It’s time for the ‘A-Z challenge’- a post every day in April (except Sundays) working up through the alphabet. This year I will be writing about books that I read before I started this blog, that were important to me in some way. The vast majority are ones I still have on my bookshelf today, despite a move in house and sometimes many years since I first read it.
D is for Dr
Book: the Lorax by Dr Seuss
What is it about:
A young man finds a wonderful wood full of happy animals, and trees which have a special kind of leaf that can be made into a Thneed which has a myriad of uses. Despite the warnings of the Lorax, a creature who speaks for the trees, the man sets up a business selling Thneeds. His business grows and grows. He and his town become prosperous, but the woodland is destroyed, and the pollution from the Thneed factories wreaks havoc on nature. Eventually there are no more trees, and his business crumbles.

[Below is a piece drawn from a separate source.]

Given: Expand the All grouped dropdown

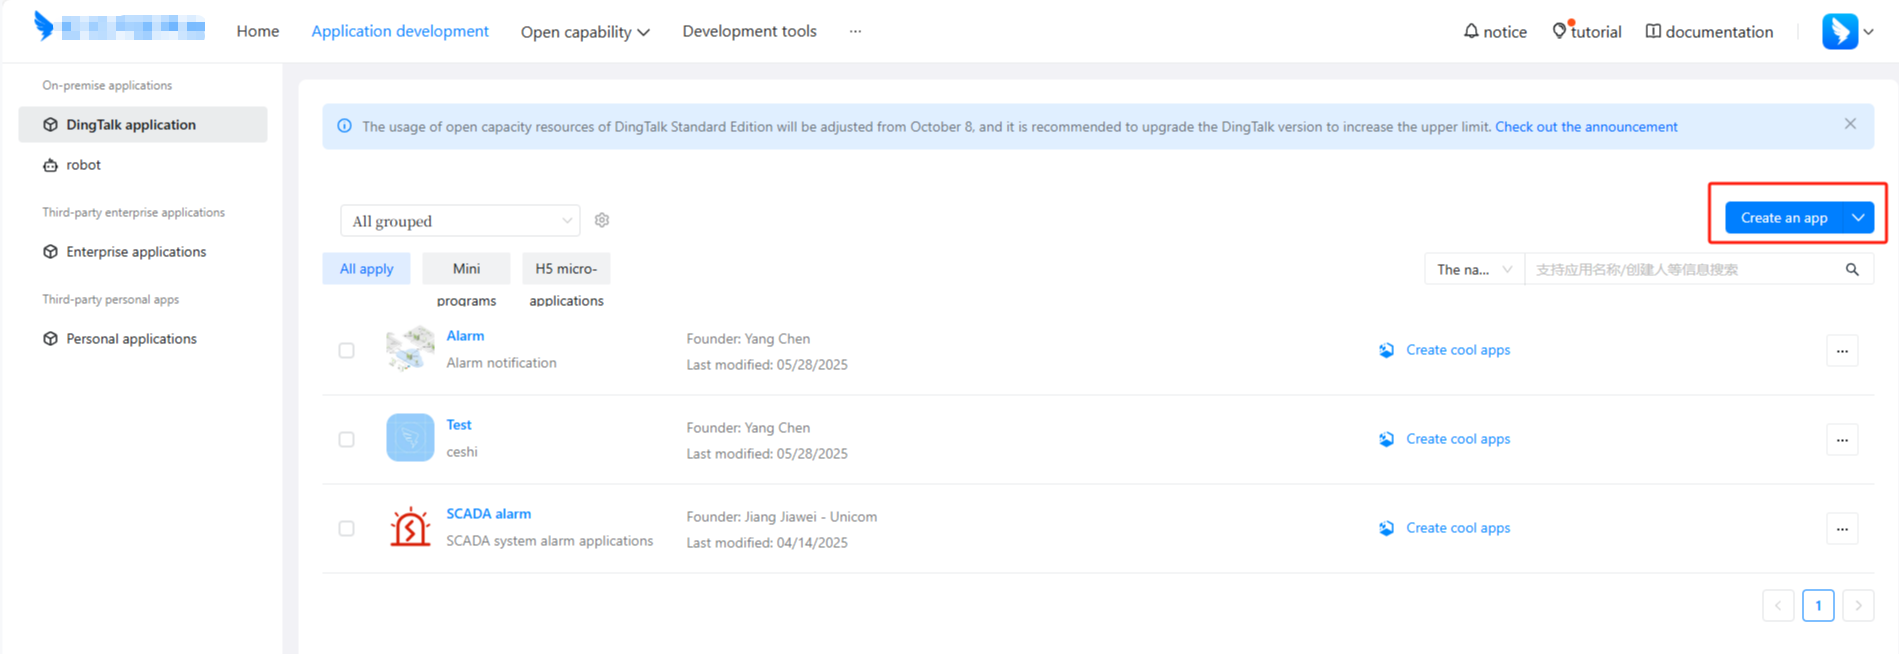Looking at the screenshot, I should (x=460, y=221).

When I first read this book:
I think I actually watched the 2012 film first.
I read many Dr Seus books as a child- Fox in Sox, a fairly long book compared to his others, was my favorite. It was full of tongue twisters and we would make a game out of saying them as quickly as we could.
Why it is important to me:
I decided to write about the Lorax even though others were my childhood stories, because there was a part in it that really made me think. The young man starts out a bit down on his luck. He is pleasant, he has a romantic connection with a girl, and we sympathise with him. As he becomes successful, we can see that he is doing some good with the increased money etc, but we can also see that he is blind to the negative effects. After a confrontation with the Lorax, he sings a song asking “how bad can I be”, in which he lists his accomplishments and the good things about what he is doing. This however is juxtaposed by the scenes in the background- the destruction of nature, the animals who become homeless and starving, the pollution clogging up the sky and water ways.

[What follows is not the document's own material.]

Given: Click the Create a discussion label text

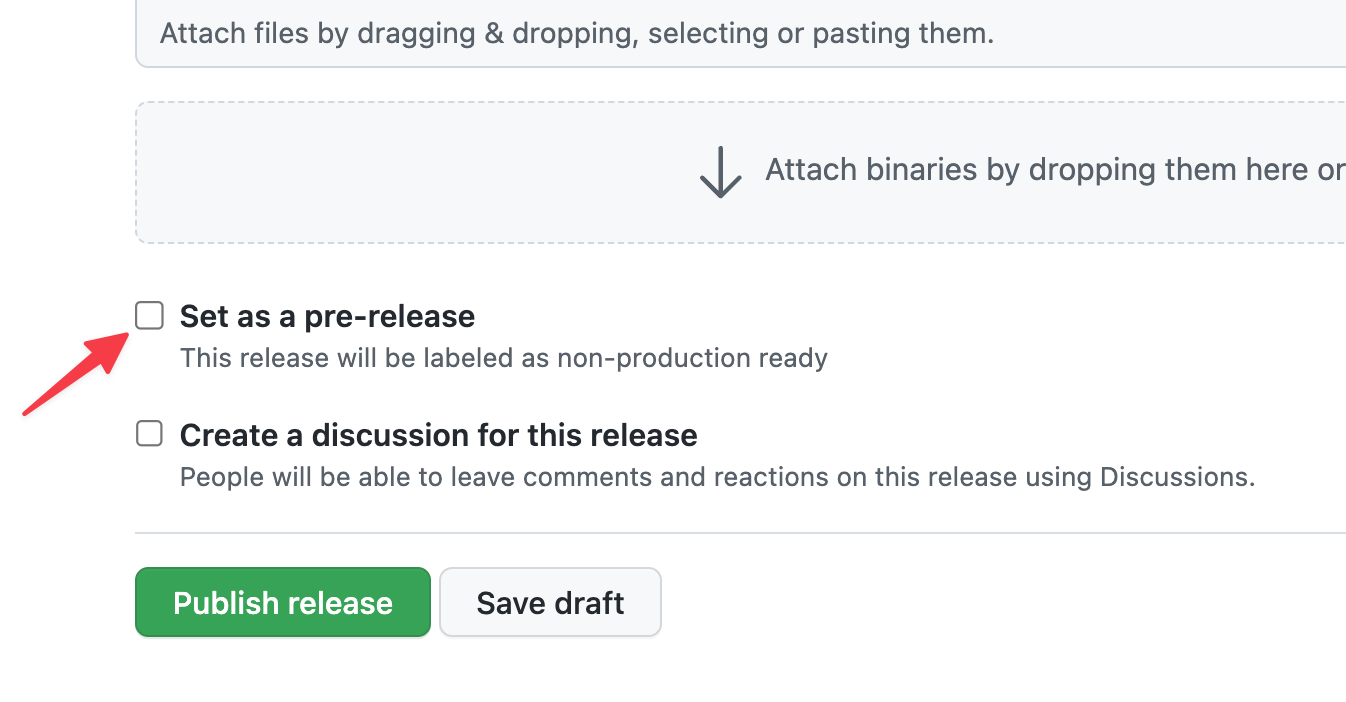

What I think is striking, is that noone ever thinks of themselves as the bad guy. Could any of us be the villain in somebodies story and not know it? I think that although most of us haven’t destroyed whole tracts of country or killed whole villages or anything huge like that, we all make decisions that are good for ourselves even though they may not be the best thing for others. How do we police ourselves?
Who should read it:
Anyone who likes Dr Seuss, children’s picture books, or stories about the environment.